You want a balanced amount of GMP and AMP, therefore you use the products to inhibit themselves and use their high energy molecules to produce one another which results in creation of themselves… (confusing but look, ATP to make GMP results in AMP. 1:1 ratio being produced of AMP and GMP!)
Look at adenine (or adenosine in this picture), hypoxanthine, xanthine, and uric acid.
Organize in order of increasing oxidation (really look at the structures and understand this, guarentee he will stick one of these on our test).
Look at inosine and hypoxanthine, classify each as a nucleotide, nucleoside, or nitrogenous base. Observe their structural relationship.
Adenine (or inosine) (least oxidized) -> hypoxanthine -> xanthine -> uric acid (most oxidized).
Inosine = nucleoside, hypoxanthine = nucleobase (lacking sugar). Same base.
Note this step. Take note of xanthine oxidase enzyme (relate it to pharm), see what it is doing. Note the red arrows.
It is oxidizing these compounds, catabolizing them.
Before this step you can go backwards and recover nucleotide bases etc. after you oxidize hypoxanthine, there is no returning.
Fexbustat and allopurinol inhibit this oxidation. Allopurinol acts as a purine and gets bound by XO and inhibits XO from binding hypoxanthine.
This is the purine salavage pathway in a nutshell. What exactly is HPRT doing here?
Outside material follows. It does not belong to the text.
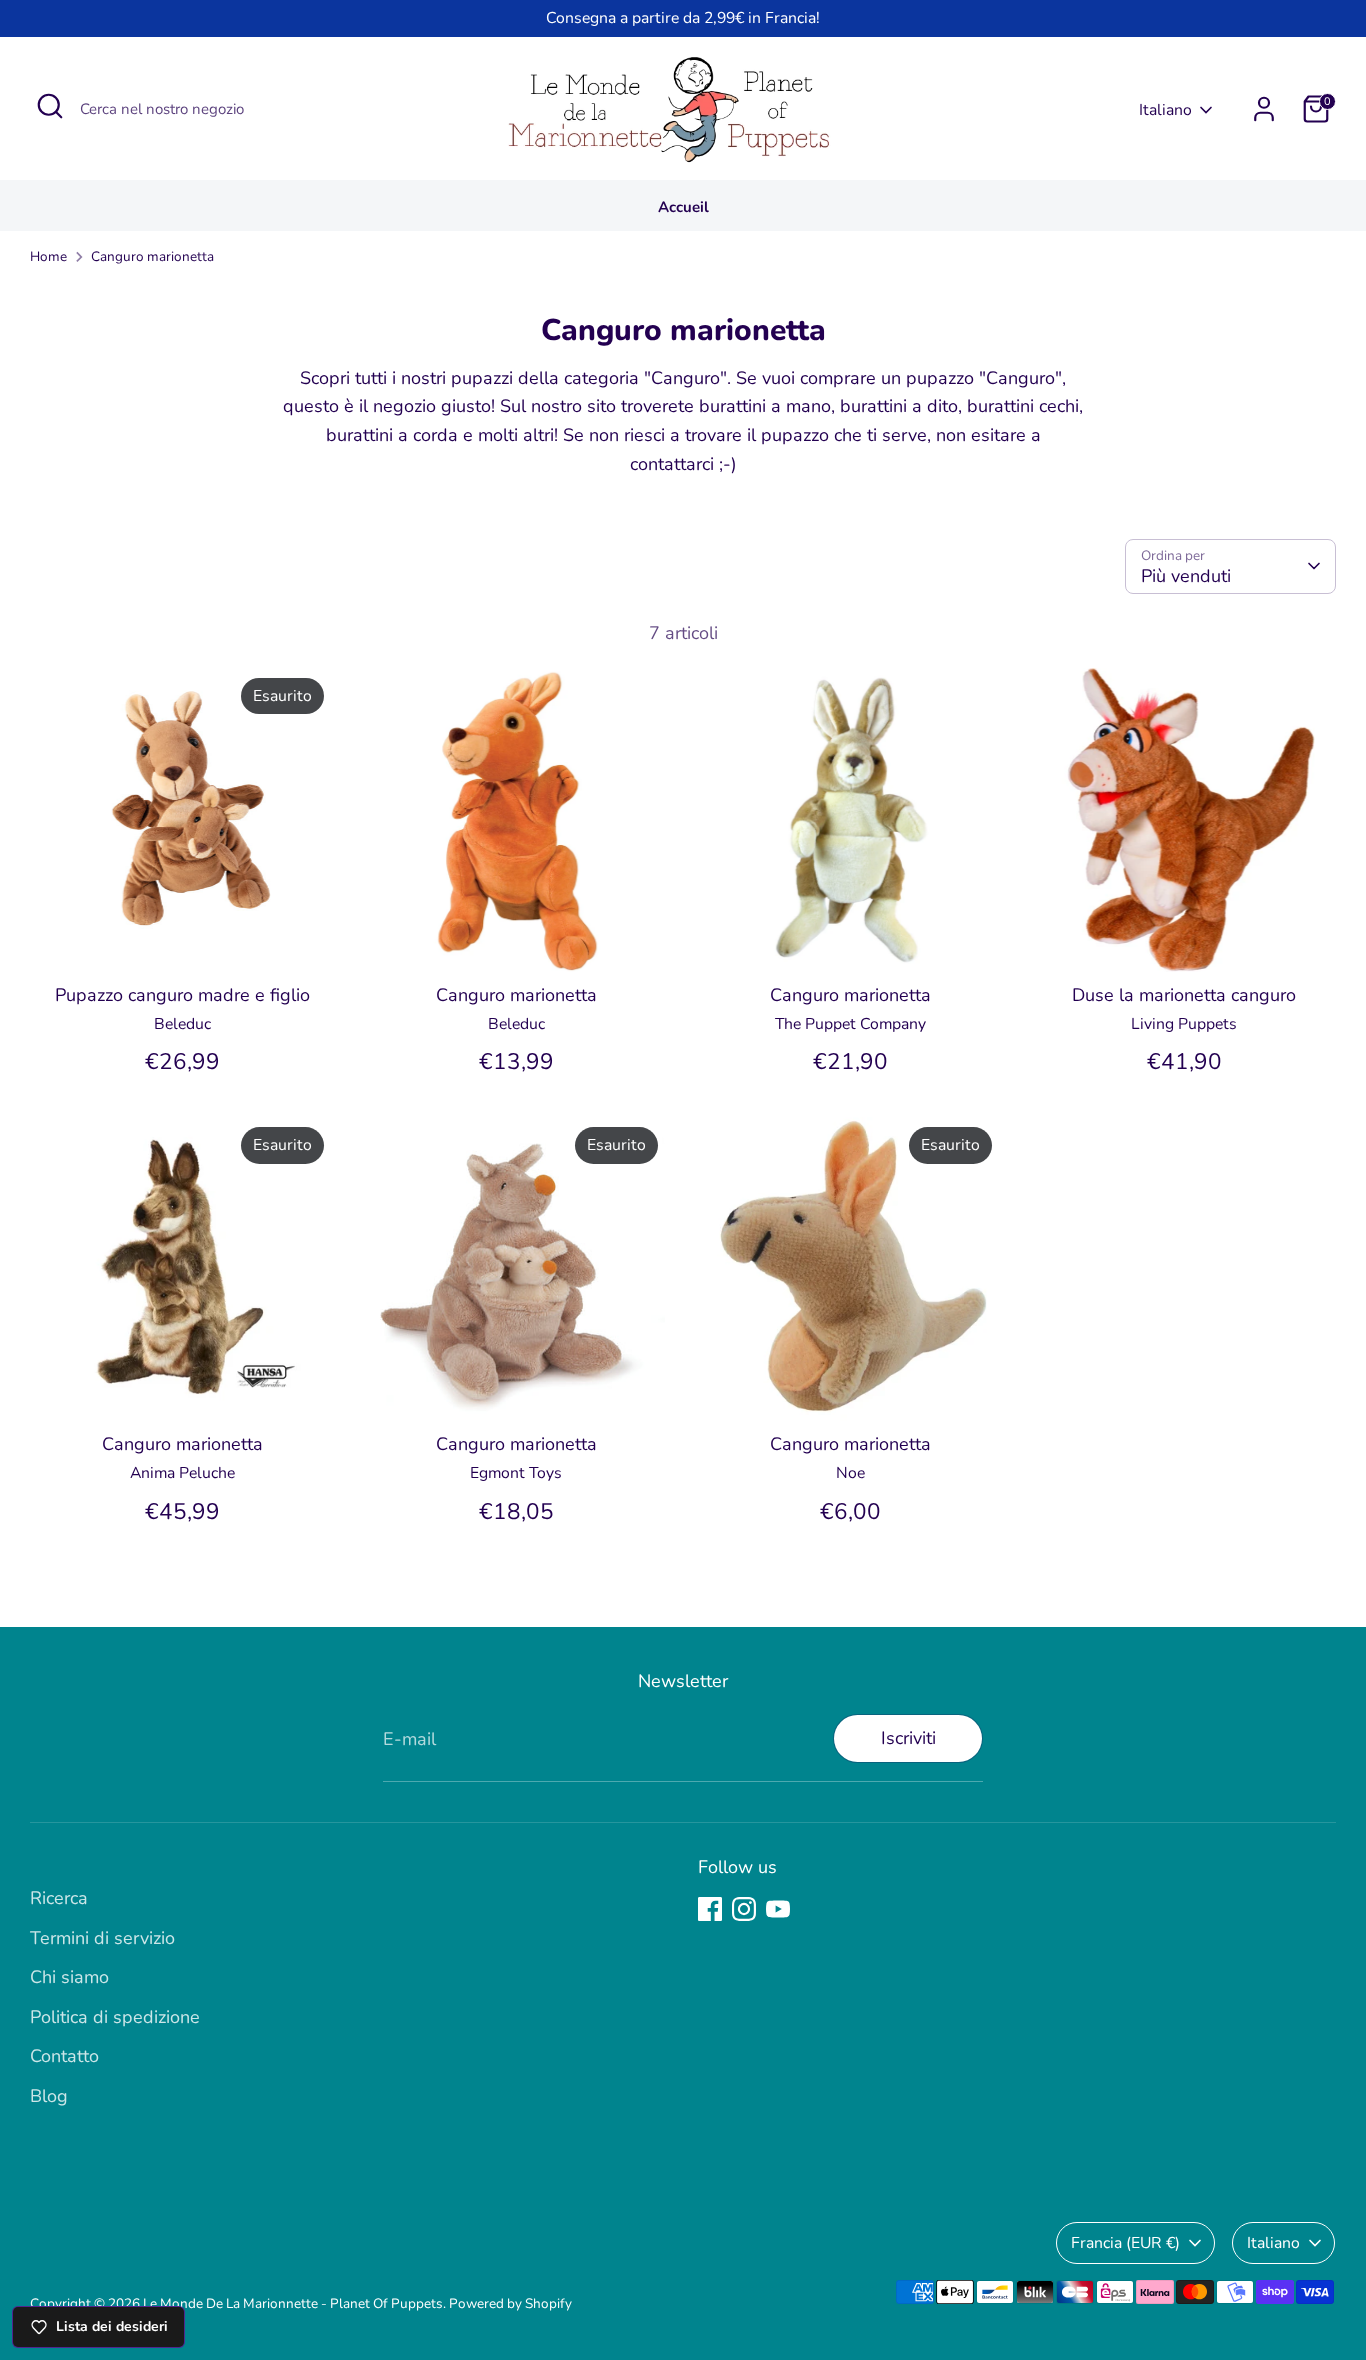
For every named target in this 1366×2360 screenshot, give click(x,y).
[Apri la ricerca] (50, 106)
What energy is used for this reaction?
Hypoxanthine-Guanine phosphorybosyltransferase (HGPRT or HPRT), is taking PRPP and a purine base (Guanine or Adenine, etc.) and sticking the ribose sugar from PRPP onto the base.
PRPP is activated by the pyrophosphate, therefore the energy comes from hydrolysis of pyrophosphate from PRPP.
What is happening in Lesch-Nyhan disease? (What is broken, what is the result?)
HPRT is inactivated by X-linked recessive mutations.
“Dam model of enzyme inhibition”.
Enzyme out leads to buildup of upstream substrates (guanine and hyposanthine) and depletion of its downstreatm products (GMP and AMP).
This signals the body to make more purines because you need more for GMP and AMP, all the while you are still breaking down perfectly good purines (hypoxanthine) that could be recycled.
All this excess making and breaking down of purines => high levels of uric acid.
Glucose first pass in the liver is low, however when fructose enters the liver in extremely high concentrations fructokinase becomes extremely active? What does this do to the energy in our body over time?
Unregulated activity of fructokinase causes a depletion in ATP and energy will plummit.
After 1-phophofructose enters glycolysis energy levels in the liver will surge.
When all this fructose metabolism is occuring in your liver, what is going on with purine sythnthesis, during the ATP depletion stage and during ATP increase?
ATP depletion (AMP buildup) = purine degradation, uric acid buildup in blood.
ATP increase = new production of purines.